- What you should do
Copy each line below exactly and leave the pictures out.
[Opening Material for this exercise section]
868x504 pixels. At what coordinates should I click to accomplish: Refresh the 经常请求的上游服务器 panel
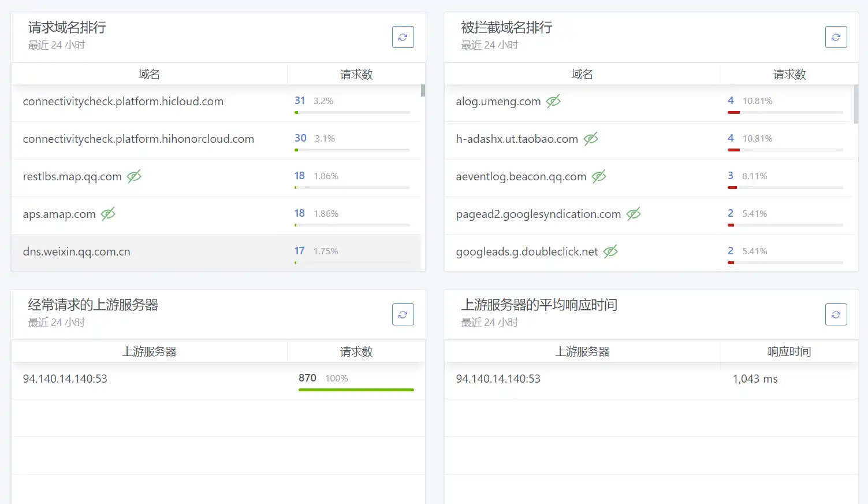403,314
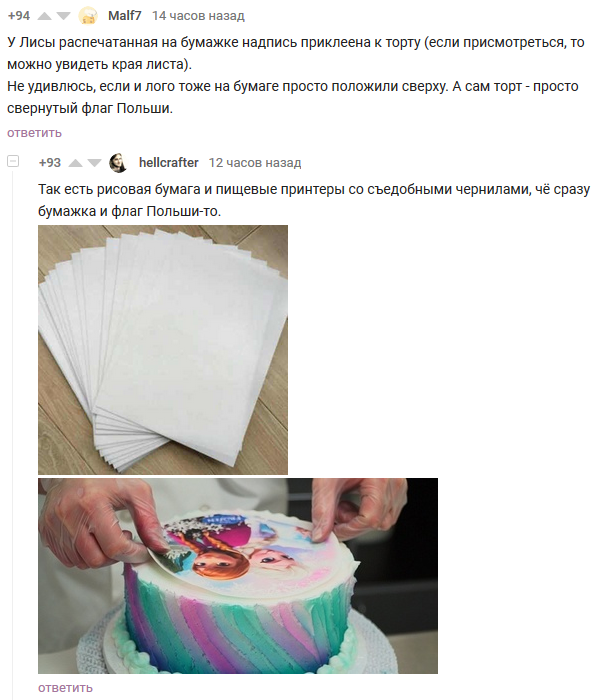Collapse the hellcrafter reply thread
The image size is (612, 700).
click(13, 161)
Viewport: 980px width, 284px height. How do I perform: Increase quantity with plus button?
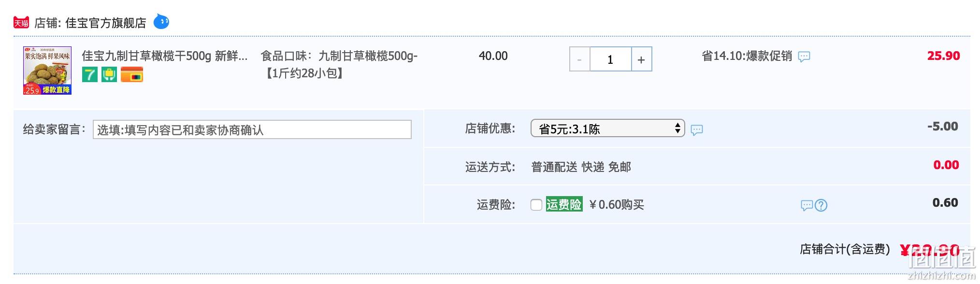pos(642,59)
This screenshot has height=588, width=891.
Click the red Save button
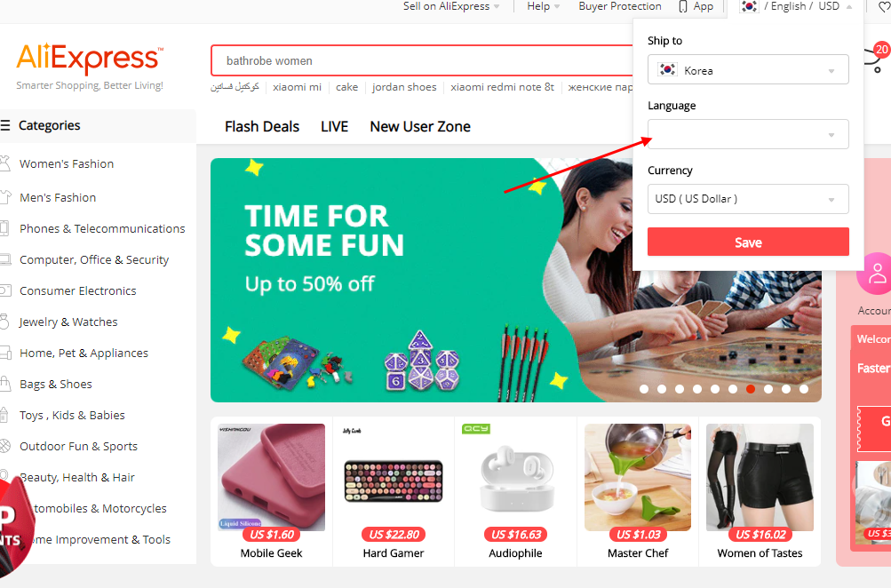(x=748, y=242)
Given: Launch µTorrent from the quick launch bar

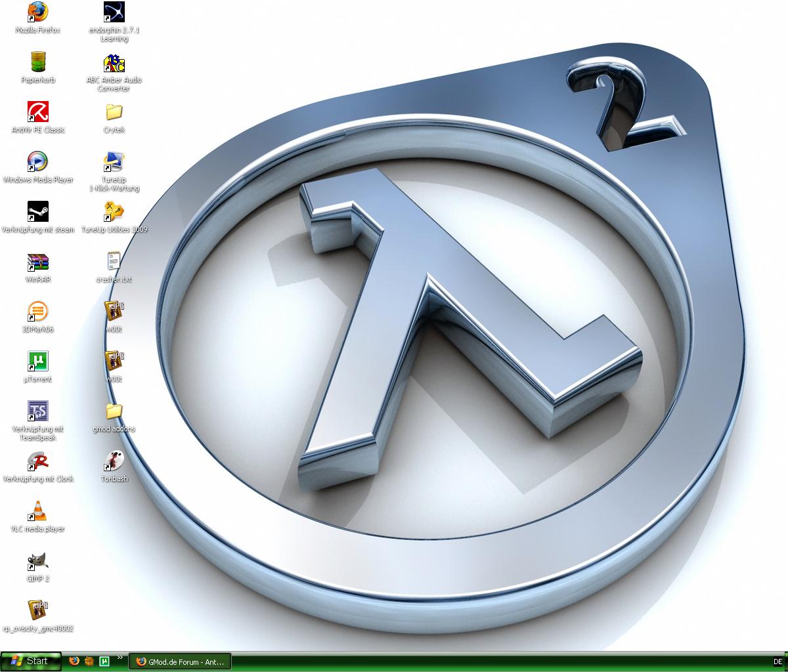Looking at the screenshot, I should click(x=104, y=662).
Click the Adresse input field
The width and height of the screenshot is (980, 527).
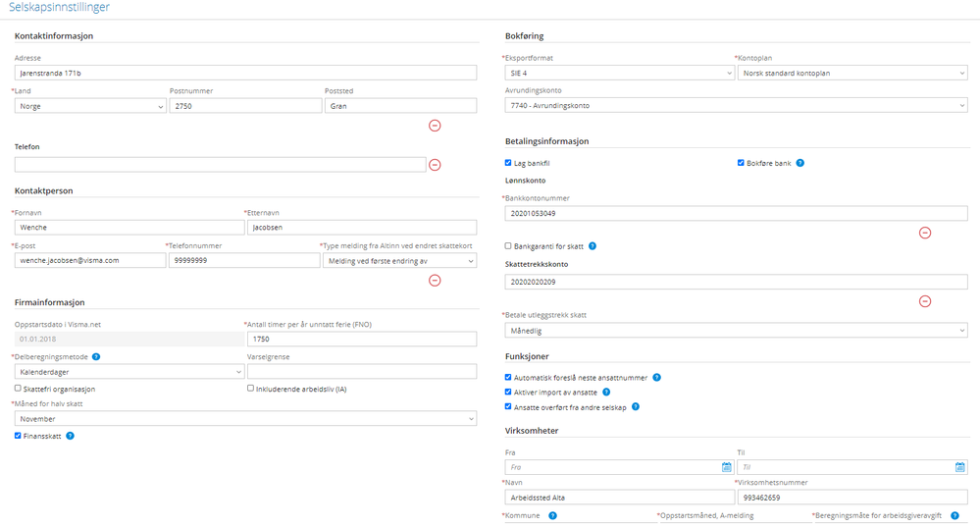point(245,74)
[Closing Material for this exercise section]
- Output for this exercise
868x504 pixels. At what coordinates should I click to accomplish: Refresh the 经常请求的上游服务器 panel
403,314
Collapse the hellcrafter reply thread
The image size is (612, 700).
click(13, 161)
Viewport: 980px width, 284px height. How do I perform: Increase quantity with plus button?
pos(642,59)
This screenshot has height=588, width=891.
Click the red Save button
(x=748, y=242)
Given: Launch µTorrent from the quick launch bar

Looking at the screenshot, I should click(x=104, y=662).
Click the Adresse input field
The width and height of the screenshot is (980, 527).
point(245,74)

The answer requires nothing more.